Rudolph Forster, invited by President McKinley in 1897 to “help out for a few days,” stayed through eight Presidents. By Coolidge’s time, Forster was a veteran administrator. Some Presidents found the work too demanding, leaving Forster with a larger daily load. Not so with Coolidge. Forster quickly learned the thirtieth President could handle his job. Daily responsibilities did not overwhelm him as they had others. His attention to detail and conscientious efficiency ensured the work got done. Forster said, “The little fellow wades into it like Wilson…He knows what he is doing and what he wants to do. He doesn’t do anyone else’s work either. He’ll be alright at this job. He does a lot of thinking, and he looks a long way ahead.” The Office was not “too big” for Coolidge. He could “swing it.”

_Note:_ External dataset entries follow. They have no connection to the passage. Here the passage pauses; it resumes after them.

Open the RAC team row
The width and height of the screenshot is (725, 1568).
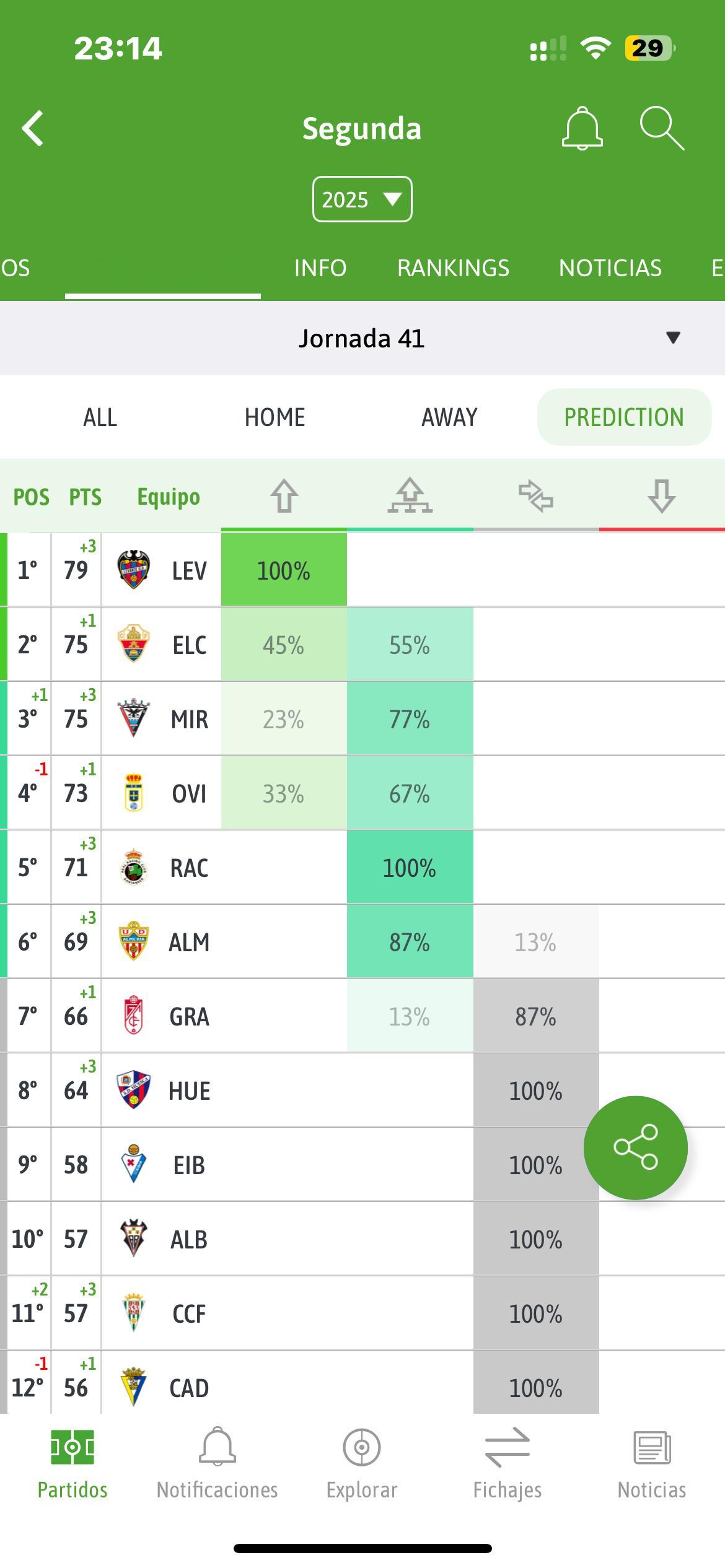pyautogui.click(x=362, y=867)
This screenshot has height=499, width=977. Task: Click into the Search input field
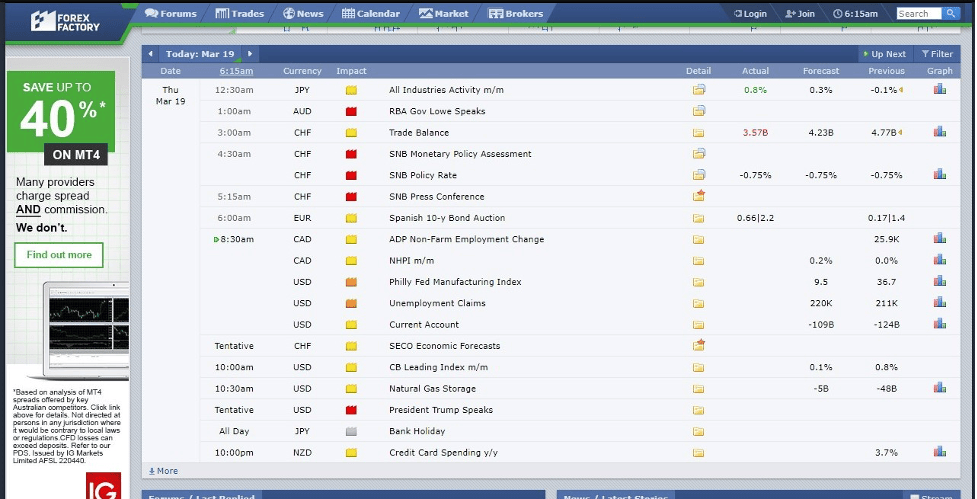point(917,14)
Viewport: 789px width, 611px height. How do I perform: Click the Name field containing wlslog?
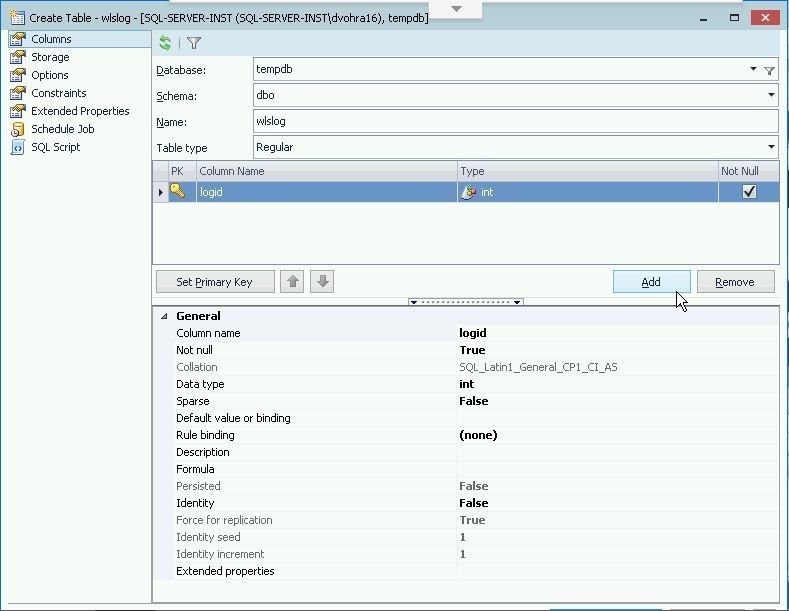point(515,122)
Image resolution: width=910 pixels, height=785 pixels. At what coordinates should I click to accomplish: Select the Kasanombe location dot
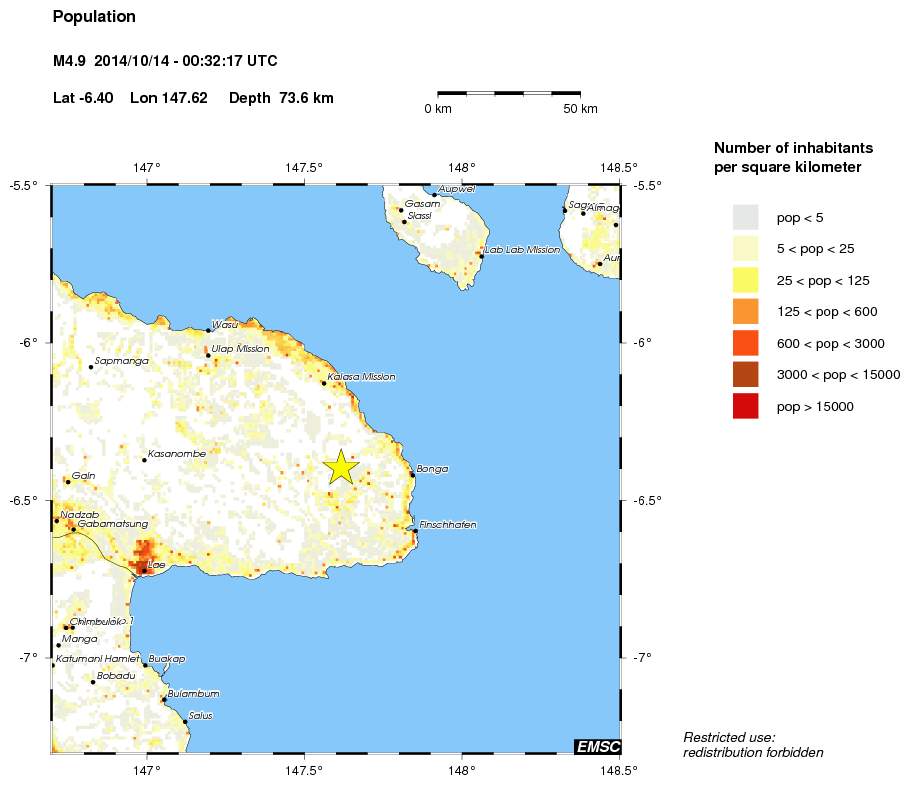144,459

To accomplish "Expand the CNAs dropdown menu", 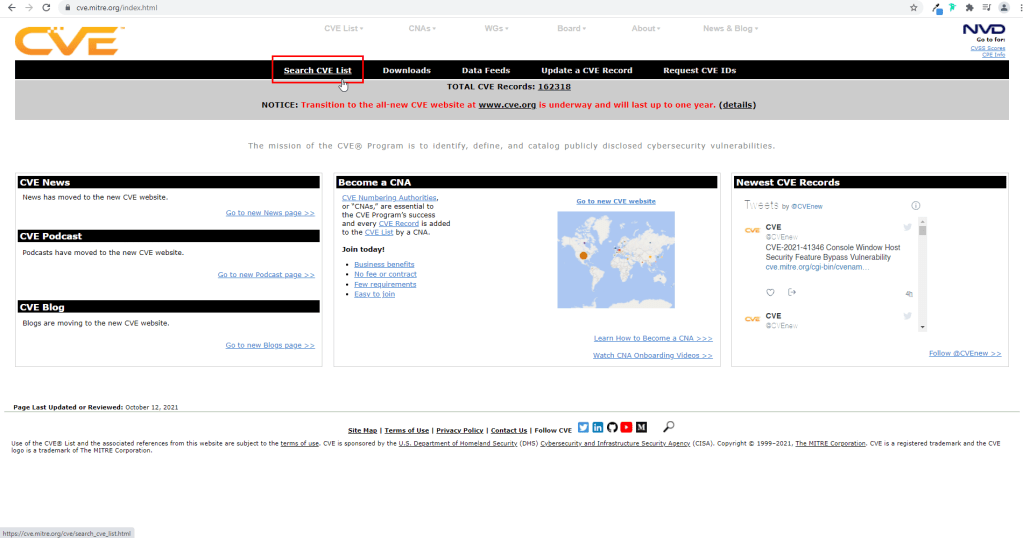I will [424, 28].
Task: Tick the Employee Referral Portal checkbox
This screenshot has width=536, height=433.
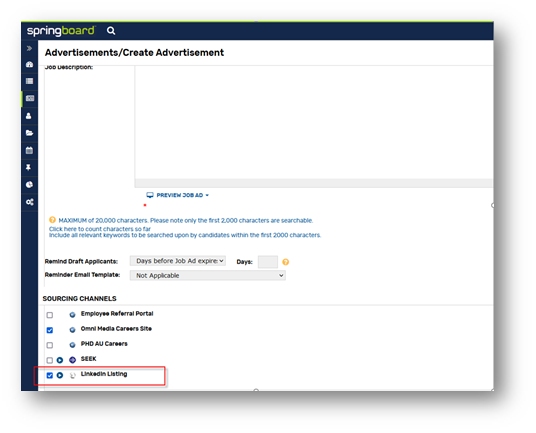Action: (50, 315)
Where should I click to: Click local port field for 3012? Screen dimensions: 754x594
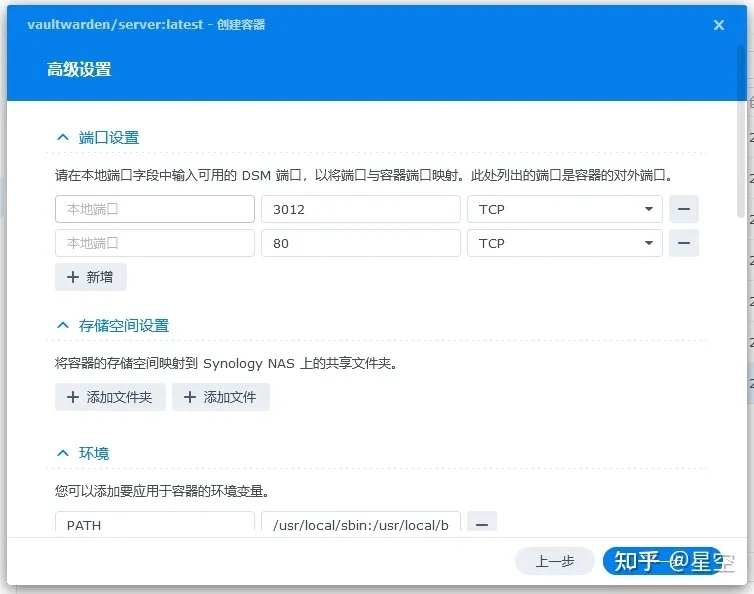[155, 209]
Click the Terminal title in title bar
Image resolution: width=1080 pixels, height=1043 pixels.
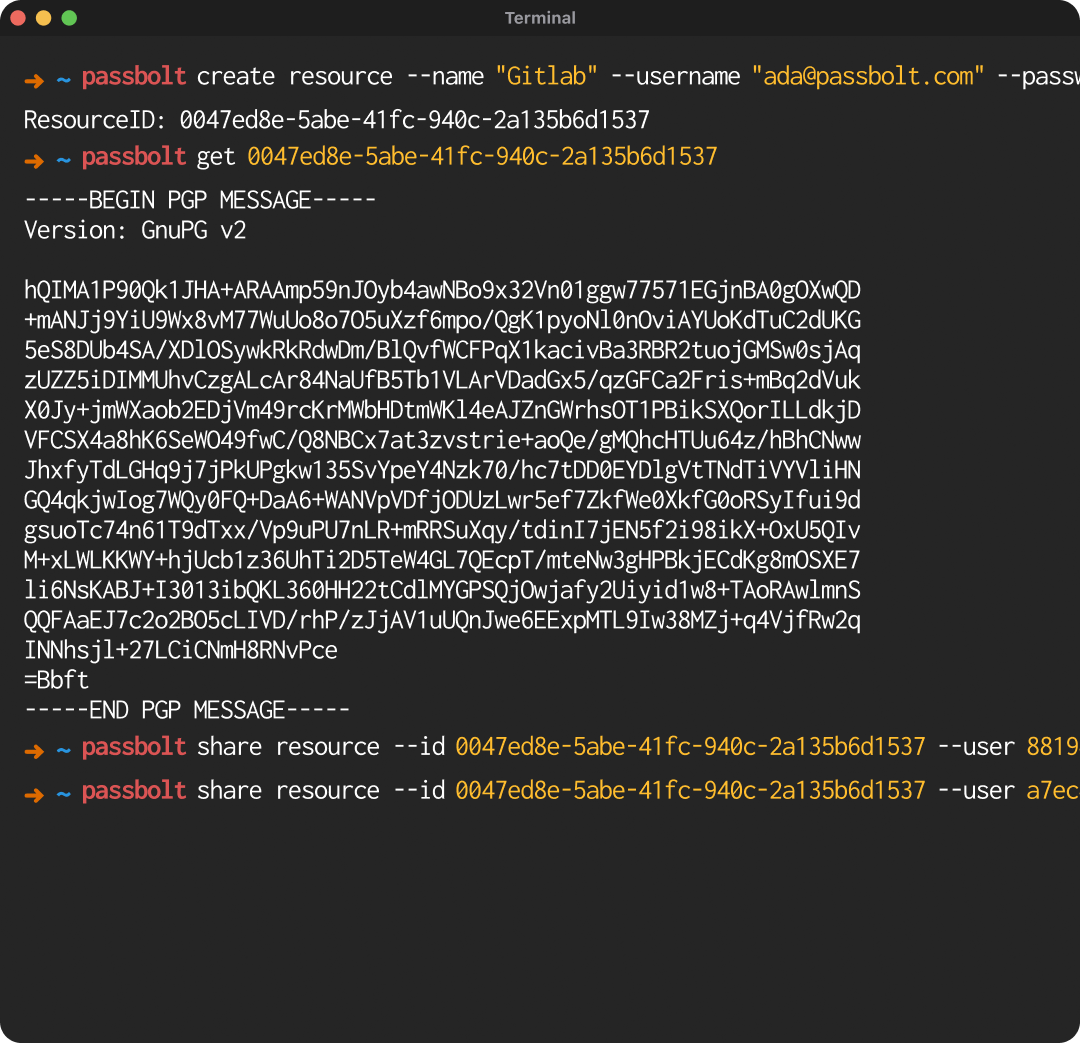point(540,18)

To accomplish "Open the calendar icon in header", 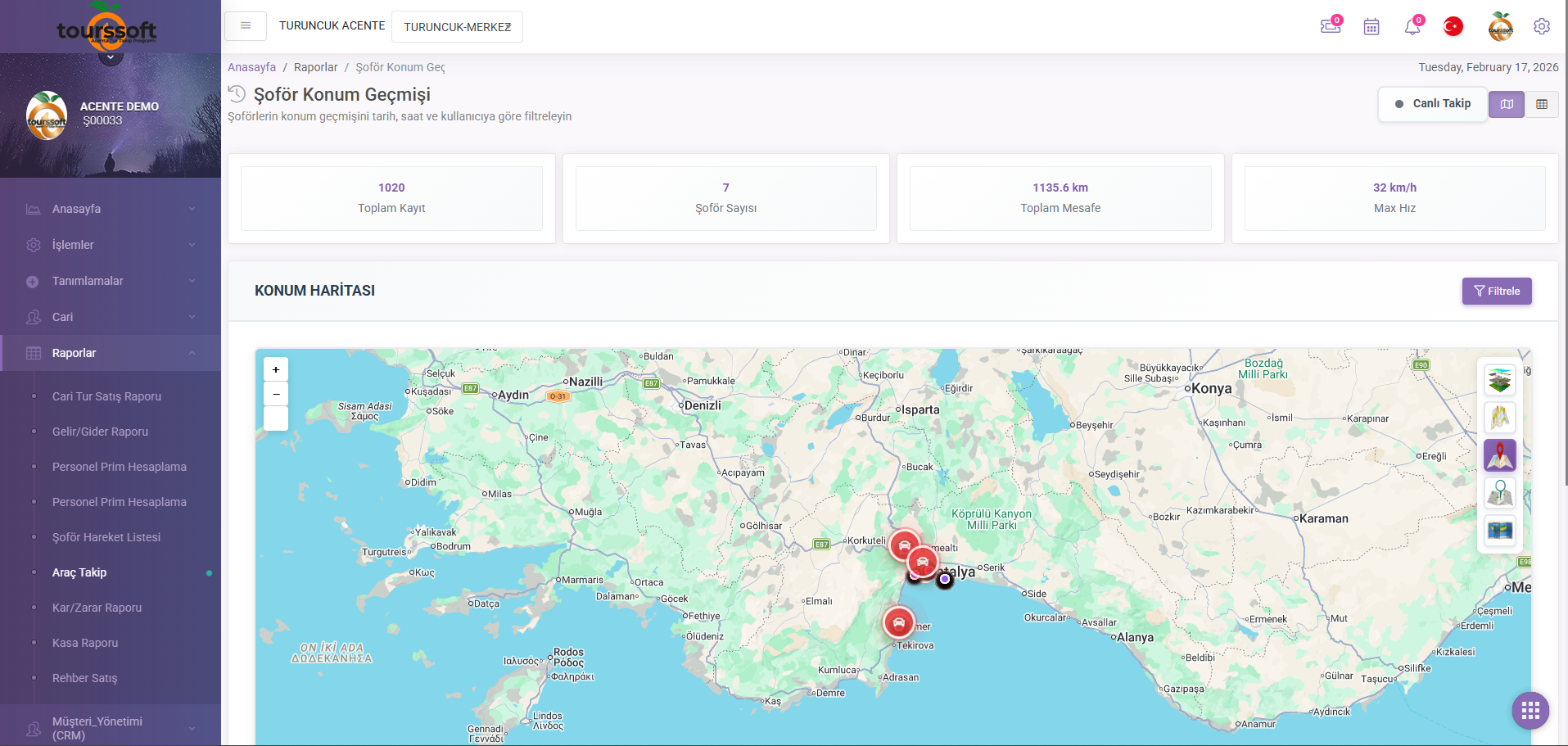I will tap(1371, 27).

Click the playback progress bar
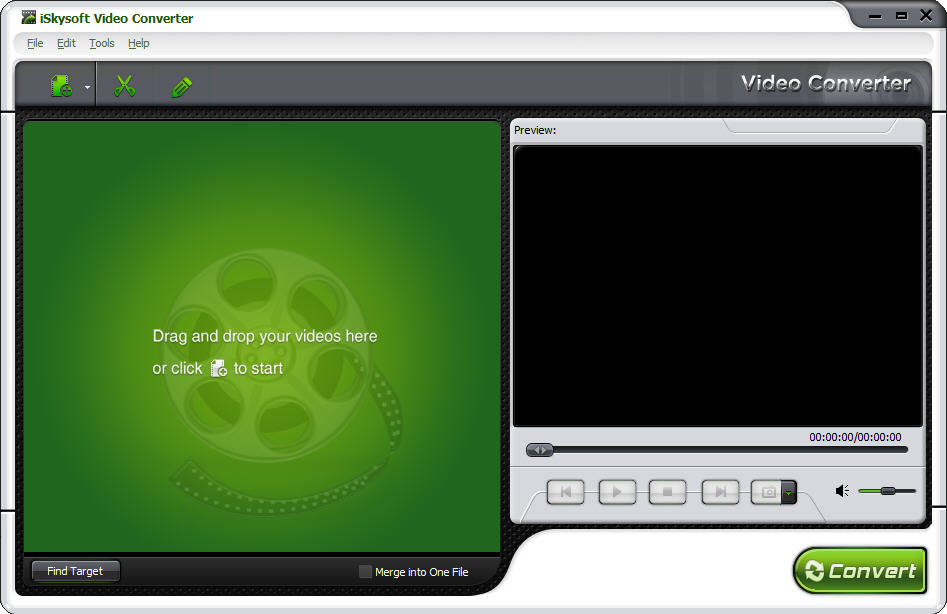700,450
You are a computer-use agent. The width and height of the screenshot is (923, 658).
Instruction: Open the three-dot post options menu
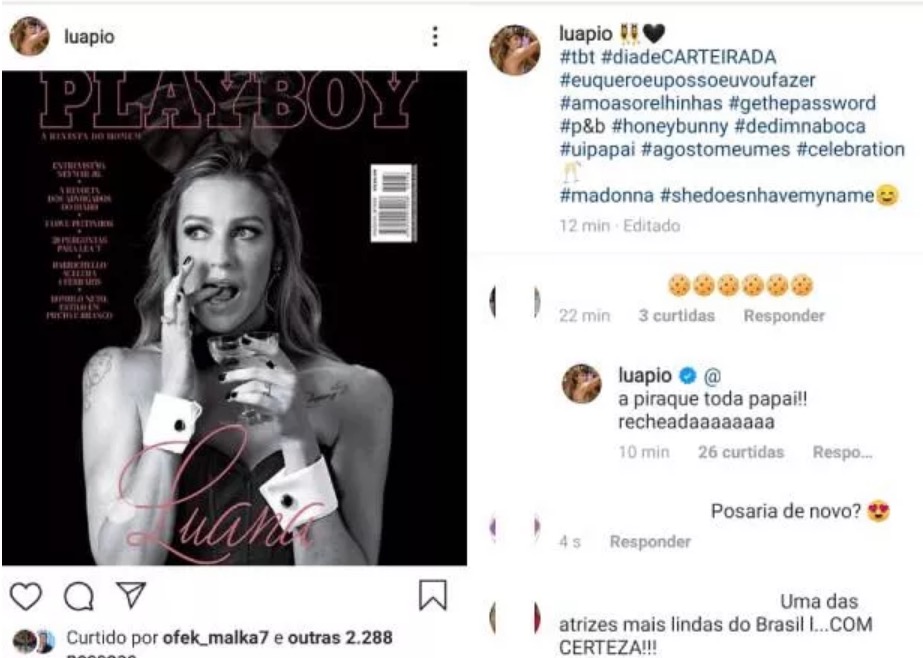coord(435,36)
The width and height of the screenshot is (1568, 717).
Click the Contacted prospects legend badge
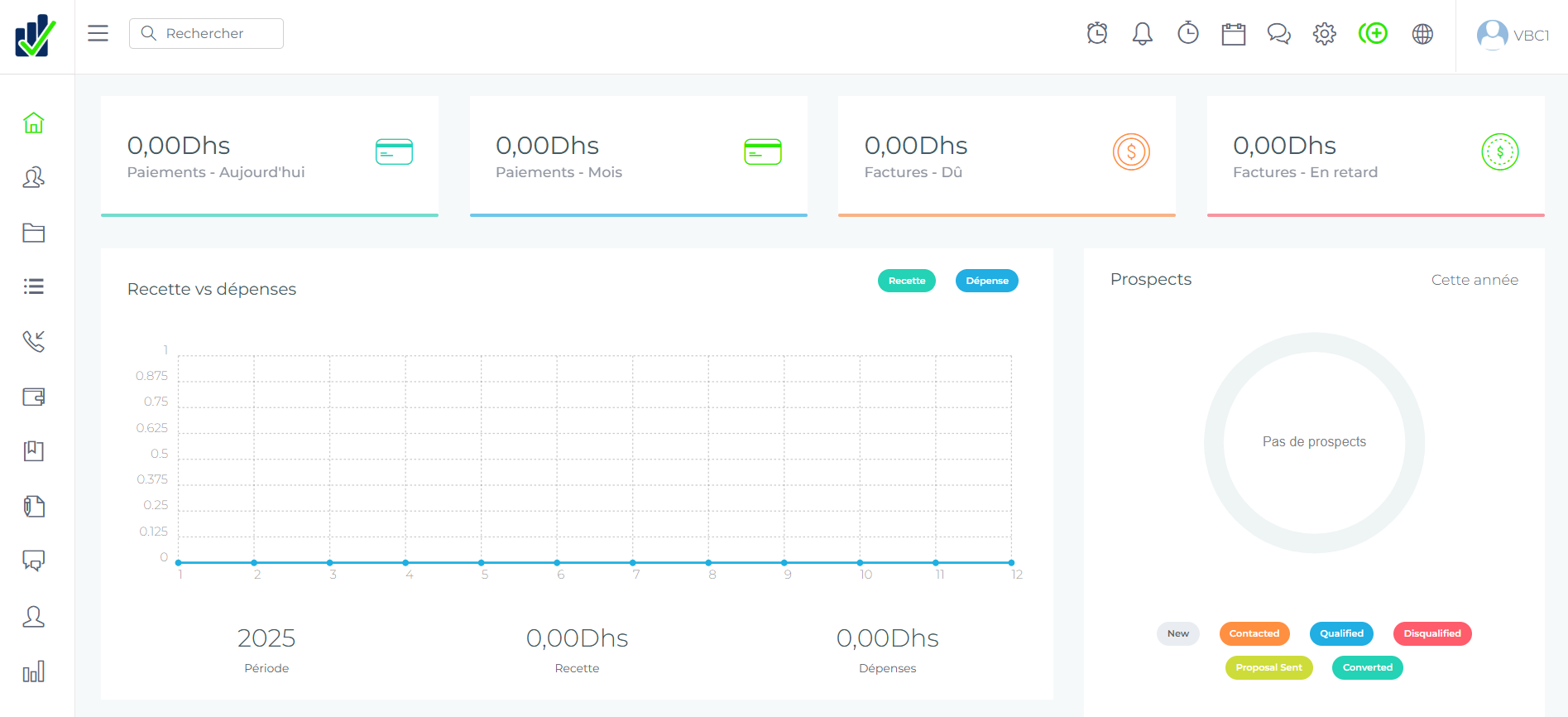click(x=1254, y=633)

Not doing others’ work is important. In our system of liberty, power is specifically limited to maximize individual initiative. Coolidge would not undo that balance by expanding Presidential power, assuming duties belonging to others. He made this clear to Labor Secretary James Davis. When Davis wanted the President to read Department documents, Coolidge said, “I hired him as Secretary of Labor and if he can’t do the job I’ll get a new Secretary of Labor.” The solution was not to take on more, but to find someone who could bear his own load. After all, he said, “A President shouldn’t do too much…” A President presides.
The man who followed Coolidge in the White House was a chronic interferer. Contemporaries observed that Hoover may have been Secretary of Commerce, but he was “undersecretary of everything else.” His penchant for involving himself in other department’s jurisdictions as well as state and local affairs was presumptuous at best. Hoover thought doing anything, even poorly, was better than refrained action. He contrasted sharply to Coolidge, who knew from experience that people were better equipped to solve their own problems. Writing twenty years later, Hoover would designate his predecessor a “strict legalist,” refusing to use government authority to avert the stock crash. For Hoover, Coolidge was too conscientious about the legal, and natural, limits of his job.
By holding Coolidge (and seemingly everyone else) responsible, Hoover overlooked his own role in turning normal recession into historic disaster. With liquidation prevented, wasteful uses of capital remained in the market. Ending Coolidge’s policy of constructive economy, Hoover’s spending ate away the people’s savings. By centralizing executive oversight, Hoover denied people’s ability to make their own decisions. For all his “doing,” however, Hoover was unable to fix anything. Such “fixing” is a task no one is qualified to exercise because Presidents, however intelligent and capable, simply cannot know or do it all. Coolidge understood this. Hoover did not. When Coolidge could act, he chose men, like Roy Young, who knew their specific jobs and did them without Presidential “babysitting.” Young, as Federal Reserve chair, worked to tap the brakes on speculation.
Hoover, trying to justify his own intervention, either misremembered or placed words in Coolidge’s mouth. When Coolidge spoke of economic conditions January 6, 1928, he never said speculation was “not dangerous…merely reflecting the growing wealth and power of the United States,” as Hoover claims. Knowing broad Presidential pronouncements usually inflict more harm than good, Coolidge would not speak without facts. The law gave him no authority to set market values. That task remained with the people, Congress, and the Federal Reserve. Coolidge would not pretend otherwise. Citing reports from the Treasury, Coolidge did say, “I haven’t had any indications that the amount [stock sums] was large enough to cause particularly unfavorable comment.” He used a report from Hoover’s Commerce Department to address speculation January 8, 1929. Coolidge never declared the market was “absolutely sound” and stocks “cheap at current prices,” as Hoover asserts, but said,
“I haven’t a great amount of information concerning the business situation, but I was advised this morning by the Department of Commerce that the last six months, according to their reports, was better than the first six months of the year 1928 and was up to the standard of 1927. So far as they can determine present conditions in business throughout the country are good and the prospect for the immediate future seems to be as good as usual.”
This was no glowing endorsement. There were “encouraging signs” of deregulation at first, but by 1932 a “general lack of judgment,” to which millions of people contributed, had produced depression. Solutions, true to Coolidge’s lifelong faith in the people, were never going to come by giving government more authority over our choices. Individual freedom means being allowed to fail as well as flourish. Hoover, in his ambition to manage it all, never learned what Coolidge was teaching: the greatest help a President can render is to mind his own business.